5 December 2005 -- The European Union's foreign policy chief, Javier Solana, is expected in the Serbian capital Belgrade today to discuss the future of Kosovo and Montenegro.


Solana is due to meet leaders of Serbia-Montenegro before traveling to Kosovo on 6 December.


Montenegro's government plans to hold a referendum in 2006 on separating from Serbia. The two republics formed a loose union in 2003.


In the breakaway Serbian province of Kosovo, the ethnic Albanian majority wants an independent state, an idea that Belgrade strongly opposes.

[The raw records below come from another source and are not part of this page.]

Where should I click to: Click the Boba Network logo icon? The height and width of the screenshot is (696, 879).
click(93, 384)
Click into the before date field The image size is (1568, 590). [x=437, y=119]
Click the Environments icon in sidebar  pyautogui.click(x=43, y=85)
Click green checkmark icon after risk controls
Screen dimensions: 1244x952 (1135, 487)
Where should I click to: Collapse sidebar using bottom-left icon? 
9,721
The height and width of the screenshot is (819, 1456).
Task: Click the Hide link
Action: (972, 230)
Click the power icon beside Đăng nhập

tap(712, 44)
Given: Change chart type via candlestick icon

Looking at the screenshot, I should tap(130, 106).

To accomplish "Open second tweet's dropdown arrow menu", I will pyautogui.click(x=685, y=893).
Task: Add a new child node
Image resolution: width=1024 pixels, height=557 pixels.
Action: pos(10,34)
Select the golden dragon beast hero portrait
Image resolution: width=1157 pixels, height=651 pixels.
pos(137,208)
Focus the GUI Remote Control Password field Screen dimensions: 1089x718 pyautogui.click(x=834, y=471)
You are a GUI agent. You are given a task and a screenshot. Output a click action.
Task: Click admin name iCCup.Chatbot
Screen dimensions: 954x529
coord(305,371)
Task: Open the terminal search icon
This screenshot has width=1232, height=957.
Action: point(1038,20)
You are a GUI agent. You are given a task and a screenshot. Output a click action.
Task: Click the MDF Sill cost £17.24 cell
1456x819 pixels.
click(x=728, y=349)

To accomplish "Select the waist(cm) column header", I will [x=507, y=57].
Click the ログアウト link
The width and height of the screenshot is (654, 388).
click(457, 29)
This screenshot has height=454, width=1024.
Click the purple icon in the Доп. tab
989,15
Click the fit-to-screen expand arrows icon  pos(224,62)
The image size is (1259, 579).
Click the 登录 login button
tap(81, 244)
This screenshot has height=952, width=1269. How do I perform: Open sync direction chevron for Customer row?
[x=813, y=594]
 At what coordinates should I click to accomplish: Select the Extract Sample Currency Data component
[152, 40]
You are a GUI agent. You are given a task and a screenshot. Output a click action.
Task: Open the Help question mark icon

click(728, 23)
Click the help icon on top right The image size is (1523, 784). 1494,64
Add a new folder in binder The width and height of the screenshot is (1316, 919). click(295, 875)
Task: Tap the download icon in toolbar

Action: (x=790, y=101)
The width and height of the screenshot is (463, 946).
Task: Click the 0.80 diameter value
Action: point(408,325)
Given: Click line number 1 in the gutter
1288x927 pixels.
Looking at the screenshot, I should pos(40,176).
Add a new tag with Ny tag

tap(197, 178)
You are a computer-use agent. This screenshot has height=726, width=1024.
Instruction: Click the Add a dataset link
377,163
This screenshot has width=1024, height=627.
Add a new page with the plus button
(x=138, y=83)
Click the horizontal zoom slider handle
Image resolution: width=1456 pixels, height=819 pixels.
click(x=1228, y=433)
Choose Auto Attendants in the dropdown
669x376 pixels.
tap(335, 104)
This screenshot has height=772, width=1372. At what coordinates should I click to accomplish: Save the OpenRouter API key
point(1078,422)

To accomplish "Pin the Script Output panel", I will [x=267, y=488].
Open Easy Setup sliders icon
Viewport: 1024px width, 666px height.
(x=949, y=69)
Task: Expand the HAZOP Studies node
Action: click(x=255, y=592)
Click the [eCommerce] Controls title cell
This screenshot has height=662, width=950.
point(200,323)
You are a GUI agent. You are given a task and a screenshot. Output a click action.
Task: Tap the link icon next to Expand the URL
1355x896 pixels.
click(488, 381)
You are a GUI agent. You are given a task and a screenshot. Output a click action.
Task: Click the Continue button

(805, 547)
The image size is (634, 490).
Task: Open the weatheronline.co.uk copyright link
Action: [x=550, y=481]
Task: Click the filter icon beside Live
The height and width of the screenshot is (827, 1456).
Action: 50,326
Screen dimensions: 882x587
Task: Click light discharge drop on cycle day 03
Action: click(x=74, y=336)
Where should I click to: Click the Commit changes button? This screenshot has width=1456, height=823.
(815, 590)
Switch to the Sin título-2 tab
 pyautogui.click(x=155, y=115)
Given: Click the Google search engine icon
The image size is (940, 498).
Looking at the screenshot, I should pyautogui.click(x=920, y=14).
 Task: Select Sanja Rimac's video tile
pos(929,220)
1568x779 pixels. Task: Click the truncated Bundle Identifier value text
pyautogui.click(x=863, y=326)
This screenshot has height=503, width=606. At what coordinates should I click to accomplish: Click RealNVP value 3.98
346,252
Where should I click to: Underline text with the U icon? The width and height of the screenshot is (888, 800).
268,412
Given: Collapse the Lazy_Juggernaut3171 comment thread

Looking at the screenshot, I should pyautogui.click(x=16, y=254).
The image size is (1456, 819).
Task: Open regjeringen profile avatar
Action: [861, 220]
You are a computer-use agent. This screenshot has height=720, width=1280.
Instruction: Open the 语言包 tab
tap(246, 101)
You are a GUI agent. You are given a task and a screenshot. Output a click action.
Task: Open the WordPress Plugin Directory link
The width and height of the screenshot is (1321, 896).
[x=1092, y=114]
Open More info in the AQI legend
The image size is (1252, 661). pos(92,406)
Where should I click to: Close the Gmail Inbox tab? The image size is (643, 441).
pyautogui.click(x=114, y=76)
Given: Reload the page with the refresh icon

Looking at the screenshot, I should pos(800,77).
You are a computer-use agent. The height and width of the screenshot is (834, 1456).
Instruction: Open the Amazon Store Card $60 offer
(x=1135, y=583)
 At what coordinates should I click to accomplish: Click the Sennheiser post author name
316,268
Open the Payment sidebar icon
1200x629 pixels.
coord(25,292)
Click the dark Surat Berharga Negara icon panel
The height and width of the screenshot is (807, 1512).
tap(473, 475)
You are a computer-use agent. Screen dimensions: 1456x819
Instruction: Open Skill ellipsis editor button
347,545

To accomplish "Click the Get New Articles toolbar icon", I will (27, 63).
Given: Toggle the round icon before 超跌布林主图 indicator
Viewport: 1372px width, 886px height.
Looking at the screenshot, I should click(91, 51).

The security situation in Kosovo was thrown into the spotlight on 4 December by a failed rocket attack on a Belgrade-bound bus carrying ethnic Albanians, Serbs, and others to Belgrade. Kosovo's Prime Minister Bajram Kosumi has condemned the attack, saying on 5 December that the attack was an attempt to increase tensions in Kosovo.


(AFP/AP)

Spotlight On Kosovo

Spotlight On Kosovo


THE WORLD'S NEWEST NATION? The region of Kosovo has a population of more than 2 million, some 90 percent of whom are ethnic Albanians. It was one of the poorest regions in the former Yugoslavia, but has considerable mineral wealth and an enterprising population, many of whom work abroad but keep close contact with Kosovo. All ethnic Albanian political parties seek independence on the principles of self-determination and majority rule. They feel that Serbia lost its historically based claim to what was its autonomous province under the 1974 constitution by revoking that autonomy in the late 1980s and then conducting a crackdown in 1999 that forced some 850,000 people to flee their homes.

Since NATO's intervention that year to stop the expulsions, Kosovo has been under a UN administration (UNMIK). The UN has begun to gradually transfer functions to elected Kosovar institutions. The primary Serbian concerns are physical safety for the local Serbian minority, a secure return for the tens of thousands of Serbian displaced persons, and protection for historic Serbian religious buildings. The main problems affecting all Kosovars, however, are economic. Until Kosovo's final status is clarified and new legislation passed and enforced, it will not be able to attract the investment it needs to provide jobs for its population, which is one of the youngest and fastest growing in Europe. Prosperity is widely seen as the key to political stability and interethnic coexistence in Kosovo, as is the case in much of Southeastern Europe.